[Data on word and item positions]
========

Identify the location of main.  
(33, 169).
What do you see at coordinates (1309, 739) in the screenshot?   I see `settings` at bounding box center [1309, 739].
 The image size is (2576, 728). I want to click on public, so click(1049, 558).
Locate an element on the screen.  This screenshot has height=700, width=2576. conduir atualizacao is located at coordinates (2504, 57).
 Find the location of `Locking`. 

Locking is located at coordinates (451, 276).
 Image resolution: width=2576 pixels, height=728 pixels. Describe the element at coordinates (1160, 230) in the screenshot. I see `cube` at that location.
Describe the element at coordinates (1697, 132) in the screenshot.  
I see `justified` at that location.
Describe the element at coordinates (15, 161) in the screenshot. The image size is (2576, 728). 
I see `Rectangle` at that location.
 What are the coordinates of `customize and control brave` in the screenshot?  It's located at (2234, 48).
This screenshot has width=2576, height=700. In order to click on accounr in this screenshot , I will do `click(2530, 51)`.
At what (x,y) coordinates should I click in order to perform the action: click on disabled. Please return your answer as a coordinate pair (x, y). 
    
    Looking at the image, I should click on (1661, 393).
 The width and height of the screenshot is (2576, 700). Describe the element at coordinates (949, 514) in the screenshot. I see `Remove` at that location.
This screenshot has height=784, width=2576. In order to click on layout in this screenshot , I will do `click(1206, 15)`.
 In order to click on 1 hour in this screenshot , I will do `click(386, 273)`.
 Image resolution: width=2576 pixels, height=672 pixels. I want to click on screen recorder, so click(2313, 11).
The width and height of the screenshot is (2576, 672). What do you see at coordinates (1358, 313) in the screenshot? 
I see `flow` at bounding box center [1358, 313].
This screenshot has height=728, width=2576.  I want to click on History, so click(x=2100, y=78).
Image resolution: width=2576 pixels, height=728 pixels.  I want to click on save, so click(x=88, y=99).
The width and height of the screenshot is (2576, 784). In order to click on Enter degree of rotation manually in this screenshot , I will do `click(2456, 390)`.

========

== Task description ==
Render every line of the material above as a JSON list of strings, one string per line, and skip the blank lines.

== Output of the task ==
[
  "Identify the location of main.  ",
  "(33, 169).",
  "What do you see at coordinates (1309, 739) in the screenshot?   I see `settings` at bounding box center [1309, 739].",
  " The image size is (2576, 728). I want to click on public, so click(1049, 558).",
  "Locate an element on the screen.  This screenshot has height=700, width=2576. conduir atualizacao is located at coordinates (2504, 57).",
  " Find the location of `Locking`. ",
  "Locking is located at coordinates (451, 276).",
  " Image resolution: width=2576 pixels, height=728 pixels. Describe the element at coordinates (1160, 230) in the screenshot. I see `cube` at that location.",
  "Describe the element at coordinates (1697, 132) in the screenshot.  ",
  "I see `justified` at that location.",
  "Describe the element at coordinates (15, 161) in the screenshot. The image size is (2576, 728). ",
  "I see `Rectangle` at that location.",
  " What are the coordinates of `customize and control brave` in the screenshot?  It's located at (2234, 48).",
  "This screenshot has width=2576, height=700. In order to click on accounr in this screenshot , I will do `click(2530, 51)`.",
  "At what (x,y) coordinates should I click in order to perform the action: click on disabled. Please return your answer as a coordinate pair (x, y). ",
  "    Looking at the image, I should click on (1661, 393).",
  " The width and height of the screenshot is (2576, 700). Describe the element at coordinates (949, 514) in the screenshot. I see `Remove` at that location.",
  "This screenshot has height=784, width=2576. In order to click on layout in this screenshot , I will do `click(1206, 15)`.",
  " In order to click on 1 hour in this screenshot , I will do `click(386, 273)`.",
  " Image resolution: width=2576 pixels, height=672 pixels. I want to click on screen recorder, so click(2313, 11).",
  "The width and height of the screenshot is (2576, 672). What do you see at coordinates (1358, 313) in the screenshot? ",
  "I see `flow` at bounding box center [1358, 313].",
  "This screenshot has height=728, width=2576.  I want to click on History, so click(x=2100, y=78).",
  "Image resolution: width=2576 pixels, height=728 pixels.  I want to click on save, so click(x=88, y=99).",
  "The width and height of the screenshot is (2576, 784). In order to click on Enter degree of rotation manually in this screenshot , I will do `click(2456, 390)`."
]